WebDataRA is a tool has been developed by Prof Leslie Carr of the Web and Internet Science research group to support researchers using Web sourced data. Its functionality focuses on Twitter, but it also works for Facebook, Google, Google Scholar, SSRN, Github, Quora, ACM DL, Core and (since June 2020) Parler. The ultimate aim is to make advanced network analysis and textual analysis methods accessible to social science and non-programming researchers, especially those who work in an interdisciplinary context.

To install the software, please go to the Chrome Web Store in your Chrome browser. For support please contact Leslie Carr or EPrints Services. If you use it in your research, please acknowledge the Web Science Institute of the University of Southampton in any publications.

Operation

This Chrome extension takes information from search results pages and makes them available in an accessible spreadsheet form, summarising key components (title, contents, date, author etc.) The software understands the layout of Twitter and Facebook timeline pages (plus the search results pages of Google, Google Scholar, github, SSRN and Core), and extracts information as appropriate. The information is saved as an HTML file, which can be subsequently opened directly as a spreadsheet in Excel.

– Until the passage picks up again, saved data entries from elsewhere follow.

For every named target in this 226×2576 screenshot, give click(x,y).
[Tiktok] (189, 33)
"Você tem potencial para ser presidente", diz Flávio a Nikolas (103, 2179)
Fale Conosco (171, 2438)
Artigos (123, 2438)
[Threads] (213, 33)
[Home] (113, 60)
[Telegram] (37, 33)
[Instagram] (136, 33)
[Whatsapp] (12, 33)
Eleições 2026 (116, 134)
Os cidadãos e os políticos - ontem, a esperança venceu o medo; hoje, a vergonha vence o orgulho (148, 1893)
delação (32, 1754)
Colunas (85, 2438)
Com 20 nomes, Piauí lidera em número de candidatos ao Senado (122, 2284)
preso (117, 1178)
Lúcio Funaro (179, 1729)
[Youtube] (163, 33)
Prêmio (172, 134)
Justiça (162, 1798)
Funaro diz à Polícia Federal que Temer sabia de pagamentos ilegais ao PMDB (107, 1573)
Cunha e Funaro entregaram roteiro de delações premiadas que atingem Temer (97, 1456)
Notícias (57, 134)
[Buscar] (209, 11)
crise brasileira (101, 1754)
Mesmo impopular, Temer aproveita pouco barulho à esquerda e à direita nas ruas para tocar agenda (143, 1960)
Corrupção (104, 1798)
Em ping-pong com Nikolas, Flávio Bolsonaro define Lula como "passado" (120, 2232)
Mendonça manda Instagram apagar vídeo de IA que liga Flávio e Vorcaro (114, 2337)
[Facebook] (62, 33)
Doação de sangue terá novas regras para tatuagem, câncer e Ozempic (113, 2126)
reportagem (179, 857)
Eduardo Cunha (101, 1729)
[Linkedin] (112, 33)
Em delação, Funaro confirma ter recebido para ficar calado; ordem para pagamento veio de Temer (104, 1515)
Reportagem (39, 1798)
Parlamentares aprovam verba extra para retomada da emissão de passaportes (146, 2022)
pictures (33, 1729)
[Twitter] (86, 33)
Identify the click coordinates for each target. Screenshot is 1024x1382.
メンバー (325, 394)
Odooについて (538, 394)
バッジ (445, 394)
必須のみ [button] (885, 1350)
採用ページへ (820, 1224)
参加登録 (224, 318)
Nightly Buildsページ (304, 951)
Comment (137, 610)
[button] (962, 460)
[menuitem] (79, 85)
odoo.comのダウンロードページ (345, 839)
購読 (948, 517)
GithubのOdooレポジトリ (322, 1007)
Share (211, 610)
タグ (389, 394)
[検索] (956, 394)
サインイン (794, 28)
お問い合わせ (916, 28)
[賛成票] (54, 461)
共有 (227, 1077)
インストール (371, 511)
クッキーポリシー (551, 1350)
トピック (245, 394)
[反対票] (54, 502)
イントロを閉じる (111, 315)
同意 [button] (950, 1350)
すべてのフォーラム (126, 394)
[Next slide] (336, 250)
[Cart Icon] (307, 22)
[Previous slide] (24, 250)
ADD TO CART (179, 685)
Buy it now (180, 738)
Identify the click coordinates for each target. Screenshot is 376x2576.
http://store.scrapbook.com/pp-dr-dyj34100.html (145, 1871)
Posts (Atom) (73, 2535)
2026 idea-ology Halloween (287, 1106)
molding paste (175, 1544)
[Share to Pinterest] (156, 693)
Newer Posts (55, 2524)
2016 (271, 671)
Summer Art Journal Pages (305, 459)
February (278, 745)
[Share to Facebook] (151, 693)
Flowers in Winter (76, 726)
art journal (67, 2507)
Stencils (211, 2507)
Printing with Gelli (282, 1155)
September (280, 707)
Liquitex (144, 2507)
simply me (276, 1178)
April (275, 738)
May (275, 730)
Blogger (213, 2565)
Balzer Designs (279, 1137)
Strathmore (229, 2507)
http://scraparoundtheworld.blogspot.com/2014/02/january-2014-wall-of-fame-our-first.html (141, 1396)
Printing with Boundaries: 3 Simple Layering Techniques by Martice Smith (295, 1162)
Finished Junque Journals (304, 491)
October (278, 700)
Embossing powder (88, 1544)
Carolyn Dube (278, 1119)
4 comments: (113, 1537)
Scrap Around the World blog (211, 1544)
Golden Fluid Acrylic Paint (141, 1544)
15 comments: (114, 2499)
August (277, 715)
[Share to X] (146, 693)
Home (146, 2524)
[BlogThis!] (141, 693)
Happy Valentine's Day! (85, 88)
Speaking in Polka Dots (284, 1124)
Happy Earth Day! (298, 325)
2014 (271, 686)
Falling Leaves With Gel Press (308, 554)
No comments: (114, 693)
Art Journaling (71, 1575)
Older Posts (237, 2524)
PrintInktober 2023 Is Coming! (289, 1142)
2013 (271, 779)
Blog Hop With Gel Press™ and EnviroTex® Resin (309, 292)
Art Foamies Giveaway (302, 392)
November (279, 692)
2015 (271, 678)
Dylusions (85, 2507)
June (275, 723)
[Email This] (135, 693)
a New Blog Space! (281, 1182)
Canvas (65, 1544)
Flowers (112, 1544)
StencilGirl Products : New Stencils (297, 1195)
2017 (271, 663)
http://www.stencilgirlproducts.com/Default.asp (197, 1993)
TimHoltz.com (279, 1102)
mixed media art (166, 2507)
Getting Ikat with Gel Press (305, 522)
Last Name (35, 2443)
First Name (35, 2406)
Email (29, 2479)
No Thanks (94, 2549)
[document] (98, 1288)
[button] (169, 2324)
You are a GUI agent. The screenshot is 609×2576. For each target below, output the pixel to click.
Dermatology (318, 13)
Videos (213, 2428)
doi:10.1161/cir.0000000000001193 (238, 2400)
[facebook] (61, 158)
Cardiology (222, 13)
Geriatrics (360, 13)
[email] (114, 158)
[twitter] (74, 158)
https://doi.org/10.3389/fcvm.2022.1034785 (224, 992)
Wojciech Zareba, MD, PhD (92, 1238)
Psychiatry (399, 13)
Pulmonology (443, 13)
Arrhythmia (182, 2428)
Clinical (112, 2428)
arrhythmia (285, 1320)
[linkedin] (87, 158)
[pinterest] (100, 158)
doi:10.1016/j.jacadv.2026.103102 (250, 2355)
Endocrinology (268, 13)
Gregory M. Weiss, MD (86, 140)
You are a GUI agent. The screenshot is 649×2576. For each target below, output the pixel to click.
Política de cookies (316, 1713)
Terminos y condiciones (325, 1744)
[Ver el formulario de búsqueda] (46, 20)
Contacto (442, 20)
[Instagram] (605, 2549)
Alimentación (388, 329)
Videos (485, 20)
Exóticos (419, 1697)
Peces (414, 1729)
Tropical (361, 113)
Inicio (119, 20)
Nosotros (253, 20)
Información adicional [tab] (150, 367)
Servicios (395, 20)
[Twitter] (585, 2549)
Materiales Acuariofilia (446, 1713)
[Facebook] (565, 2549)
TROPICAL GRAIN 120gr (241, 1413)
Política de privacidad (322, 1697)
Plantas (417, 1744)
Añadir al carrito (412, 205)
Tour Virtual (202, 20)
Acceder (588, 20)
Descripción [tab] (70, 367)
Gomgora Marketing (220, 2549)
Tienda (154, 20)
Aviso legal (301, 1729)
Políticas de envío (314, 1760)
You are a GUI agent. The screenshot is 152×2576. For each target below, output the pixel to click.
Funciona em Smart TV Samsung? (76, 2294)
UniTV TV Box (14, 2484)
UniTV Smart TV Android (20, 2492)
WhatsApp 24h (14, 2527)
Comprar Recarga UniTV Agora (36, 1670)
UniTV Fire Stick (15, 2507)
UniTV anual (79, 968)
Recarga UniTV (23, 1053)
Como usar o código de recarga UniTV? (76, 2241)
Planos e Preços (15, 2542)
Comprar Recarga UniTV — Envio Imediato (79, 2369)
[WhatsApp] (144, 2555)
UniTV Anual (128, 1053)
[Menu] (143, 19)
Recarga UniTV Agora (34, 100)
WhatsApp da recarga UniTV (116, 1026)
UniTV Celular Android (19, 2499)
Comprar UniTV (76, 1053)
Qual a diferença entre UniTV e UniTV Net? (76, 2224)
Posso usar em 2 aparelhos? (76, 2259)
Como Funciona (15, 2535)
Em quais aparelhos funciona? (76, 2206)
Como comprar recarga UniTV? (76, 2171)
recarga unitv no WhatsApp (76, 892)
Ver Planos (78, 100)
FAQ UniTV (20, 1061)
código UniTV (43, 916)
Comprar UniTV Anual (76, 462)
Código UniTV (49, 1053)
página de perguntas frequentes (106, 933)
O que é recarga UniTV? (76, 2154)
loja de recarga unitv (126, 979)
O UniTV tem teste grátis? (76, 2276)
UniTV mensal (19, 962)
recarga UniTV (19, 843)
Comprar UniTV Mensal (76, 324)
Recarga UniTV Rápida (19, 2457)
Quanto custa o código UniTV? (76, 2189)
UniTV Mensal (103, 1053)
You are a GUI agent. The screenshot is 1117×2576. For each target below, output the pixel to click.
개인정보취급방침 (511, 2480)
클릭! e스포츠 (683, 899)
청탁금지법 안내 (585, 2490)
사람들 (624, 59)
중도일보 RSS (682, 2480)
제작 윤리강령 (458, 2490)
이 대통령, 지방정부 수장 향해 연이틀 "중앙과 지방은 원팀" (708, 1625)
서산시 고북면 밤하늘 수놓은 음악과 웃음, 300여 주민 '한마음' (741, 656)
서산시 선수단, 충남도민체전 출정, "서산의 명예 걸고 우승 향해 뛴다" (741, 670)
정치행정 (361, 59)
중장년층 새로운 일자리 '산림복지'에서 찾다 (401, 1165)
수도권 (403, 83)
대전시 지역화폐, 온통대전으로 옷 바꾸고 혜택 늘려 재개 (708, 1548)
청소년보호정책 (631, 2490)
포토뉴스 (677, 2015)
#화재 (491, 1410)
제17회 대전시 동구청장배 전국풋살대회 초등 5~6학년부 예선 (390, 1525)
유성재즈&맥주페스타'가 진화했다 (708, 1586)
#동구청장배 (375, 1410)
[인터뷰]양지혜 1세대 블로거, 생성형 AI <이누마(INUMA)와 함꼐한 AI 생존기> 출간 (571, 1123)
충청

On Twitter and Facebook pages, the software will continuously scroll to the bottom of the page, triggering the server to send more data and to allow all available results to be gathered.

The software requires keypresses in the main browser window to trigger its operation. Press Shift-Ctrl-A to start collecting data from the page. If you are in Twitter or Facebook then this keypress starts the browser scrolling downwards to trigger more data collection as normal. Press Shift-Ctrl-H to halt the data collection and save the data to a file. Press Shift-Ctrl-Q to check progress.

Documentation

The following training resources are available (but need rewriting for version 2):

Misc Notes

More information is available about forthcoming Twitter capabilities.

Google results have a simple classification applied to the hosts. This is currently under development.

Before version 3, large data sets (around 10,000 tweets) cause the browser to run slowly. It may take 10s of seconds to respond to clicks on the WebDataRA window, especially if it means recalculating the table. From version 3, the size of the dataset should be much more manageable.